[Available records — start]
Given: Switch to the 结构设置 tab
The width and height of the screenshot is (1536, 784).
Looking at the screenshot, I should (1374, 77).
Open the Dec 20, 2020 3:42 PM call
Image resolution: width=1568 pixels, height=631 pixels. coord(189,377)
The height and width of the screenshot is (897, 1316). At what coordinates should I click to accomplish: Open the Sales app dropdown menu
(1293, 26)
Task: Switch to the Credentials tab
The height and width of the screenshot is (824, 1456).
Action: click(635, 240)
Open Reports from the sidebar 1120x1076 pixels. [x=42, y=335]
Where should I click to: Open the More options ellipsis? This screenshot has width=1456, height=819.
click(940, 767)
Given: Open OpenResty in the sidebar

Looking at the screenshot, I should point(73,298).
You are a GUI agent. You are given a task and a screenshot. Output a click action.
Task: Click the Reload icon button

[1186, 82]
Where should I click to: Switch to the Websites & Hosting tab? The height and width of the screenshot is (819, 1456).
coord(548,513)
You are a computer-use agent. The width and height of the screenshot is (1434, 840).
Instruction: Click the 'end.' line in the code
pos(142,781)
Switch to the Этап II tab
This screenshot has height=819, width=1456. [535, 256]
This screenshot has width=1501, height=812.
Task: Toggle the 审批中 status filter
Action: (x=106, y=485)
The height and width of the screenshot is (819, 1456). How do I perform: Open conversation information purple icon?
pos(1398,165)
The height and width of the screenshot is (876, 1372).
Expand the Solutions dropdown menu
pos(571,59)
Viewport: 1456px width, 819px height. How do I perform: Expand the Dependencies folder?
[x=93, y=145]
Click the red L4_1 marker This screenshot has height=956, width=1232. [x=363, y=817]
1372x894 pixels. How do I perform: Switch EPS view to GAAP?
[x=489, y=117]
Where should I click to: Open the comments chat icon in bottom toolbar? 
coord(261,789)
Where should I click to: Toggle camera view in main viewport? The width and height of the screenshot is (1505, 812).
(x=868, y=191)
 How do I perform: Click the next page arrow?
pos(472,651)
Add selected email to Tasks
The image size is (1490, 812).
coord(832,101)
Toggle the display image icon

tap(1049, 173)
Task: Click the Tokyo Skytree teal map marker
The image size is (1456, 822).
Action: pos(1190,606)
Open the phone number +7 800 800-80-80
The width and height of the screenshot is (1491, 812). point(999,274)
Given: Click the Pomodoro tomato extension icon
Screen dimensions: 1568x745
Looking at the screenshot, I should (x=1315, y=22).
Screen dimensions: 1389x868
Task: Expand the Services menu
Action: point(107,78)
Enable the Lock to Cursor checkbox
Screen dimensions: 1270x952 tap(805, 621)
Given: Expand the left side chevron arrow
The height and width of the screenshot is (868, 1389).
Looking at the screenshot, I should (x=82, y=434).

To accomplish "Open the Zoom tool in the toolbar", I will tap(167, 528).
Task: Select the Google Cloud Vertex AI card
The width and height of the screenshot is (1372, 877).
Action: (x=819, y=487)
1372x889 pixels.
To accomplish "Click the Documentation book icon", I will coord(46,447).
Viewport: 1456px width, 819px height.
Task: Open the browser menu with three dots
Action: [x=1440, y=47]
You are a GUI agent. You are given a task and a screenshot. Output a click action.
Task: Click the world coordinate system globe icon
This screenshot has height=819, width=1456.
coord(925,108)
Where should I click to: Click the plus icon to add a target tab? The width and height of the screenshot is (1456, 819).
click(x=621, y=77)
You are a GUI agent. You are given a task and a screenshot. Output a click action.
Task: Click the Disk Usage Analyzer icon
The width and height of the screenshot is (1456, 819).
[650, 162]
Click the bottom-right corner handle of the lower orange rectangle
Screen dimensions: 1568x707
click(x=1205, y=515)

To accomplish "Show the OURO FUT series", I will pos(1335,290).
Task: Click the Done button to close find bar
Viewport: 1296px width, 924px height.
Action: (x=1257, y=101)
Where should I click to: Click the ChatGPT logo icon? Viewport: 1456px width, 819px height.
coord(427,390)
[Available records — finish]
#### [Exercise aim]
Extract the entries above verbatim.

#### [Answer area]
Given: Switch to the 结构设置 tab
The width and height of the screenshot is (1536, 784).
Looking at the screenshot, I should (1374, 77).
Open the Dec 20, 2020 3:42 PM call
Image resolution: width=1568 pixels, height=631 pixels. coord(189,377)
The height and width of the screenshot is (897, 1316). At what coordinates should I click to accomplish: Open the Sales app dropdown menu
(1293, 26)
Task: Switch to the Credentials tab
The height and width of the screenshot is (824, 1456).
Action: click(635, 240)
Open Reports from the sidebar 1120x1076 pixels. [x=42, y=335]
Where should I click to: Open the More options ellipsis? This screenshot has width=1456, height=819.
click(940, 767)
Given: Open OpenResty in the sidebar

Looking at the screenshot, I should point(73,298).
You are a GUI agent. You are given a task and a screenshot. Output a click action.
Task: Click the Reload icon button

[1186, 82]
Where should I click to: Switch to the Websites & Hosting tab? The height and width of the screenshot is (819, 1456).
coord(548,513)
You are a computer-use agent. The width and height of the screenshot is (1434, 840).
Instruction: Click the 'end.' line in the code
pos(142,781)
Switch to the Этап II tab
This screenshot has height=819, width=1456. [535, 256]
This screenshot has width=1501, height=812.
Task: Toggle the 审批中 status filter
Action: (x=106, y=485)
The height and width of the screenshot is (819, 1456). How do I perform: Open conversation information purple icon?
pos(1398,165)
The height and width of the screenshot is (876, 1372).
Expand the Solutions dropdown menu
pos(571,59)
Viewport: 1456px width, 819px height. How do I perform: Expand the Dependencies folder?
[x=93, y=145]
Click the red L4_1 marker This screenshot has height=956, width=1232. [x=363, y=817]
1372x894 pixels. How do I perform: Switch EPS view to GAAP?
[x=489, y=117]
Where should I click to: Open the comments chat icon in bottom toolbar? 
coord(261,789)
Where should I click to: Toggle camera view in main viewport? The width and height of the screenshot is (1505, 812).
(x=868, y=191)
 How do I perform: Click the next page arrow?
pos(472,651)
Add selected email to Tasks
The image size is (1490, 812).
coord(832,101)
Toggle the display image icon

tap(1049, 173)
Task: Click the Tokyo Skytree teal map marker
The image size is (1456, 822).
Action: pos(1190,606)
Open the phone number +7 800 800-80-80
The width and height of the screenshot is (1491, 812). point(999,274)
Given: Click the Pomodoro tomato extension icon
Screen dimensions: 1568x745
Looking at the screenshot, I should (x=1315, y=22).
Screen dimensions: 1389x868
Task: Expand the Services menu
Action: point(107,78)
Enable the Lock to Cursor checkbox
Screen dimensions: 1270x952 tap(805, 621)
Given: Expand the left side chevron arrow
The height and width of the screenshot is (868, 1389).
Looking at the screenshot, I should (x=82, y=434).

To accomplish "Open the Zoom tool in the toolbar", I will tap(167, 528).
Task: Select the Google Cloud Vertex AI card
The width and height of the screenshot is (1372, 877).
Action: (x=819, y=487)
1372x889 pixels.
To accomplish "Click the Documentation book icon", I will coord(46,447).
Viewport: 1456px width, 819px height.
Task: Open the browser menu with three dots
Action: [x=1440, y=47]
You are a GUI agent. You are given a task and a screenshot. Output a click action.
Task: Click the world coordinate system globe icon
This screenshot has height=819, width=1456.
coord(925,108)
Where should I click to: Click the plus icon to add a target tab? The width and height of the screenshot is (1456, 819).
click(x=621, y=77)
You are a GUI agent. You are given a task and a screenshot. Output a click action.
Task: Click the Disk Usage Analyzer icon
The width and height of the screenshot is (1456, 819).
[650, 162]
Click the bottom-right corner handle of the lower orange rectangle
Screen dimensions: 1568x707
click(x=1205, y=515)

To accomplish "Show the OURO FUT series", I will pos(1335,290).
Task: Click the Done button to close find bar
Viewport: 1296px width, 924px height.
Action: (x=1257, y=101)
Where should I click to: Click the ChatGPT logo icon? Viewport: 1456px width, 819px height.
coord(427,390)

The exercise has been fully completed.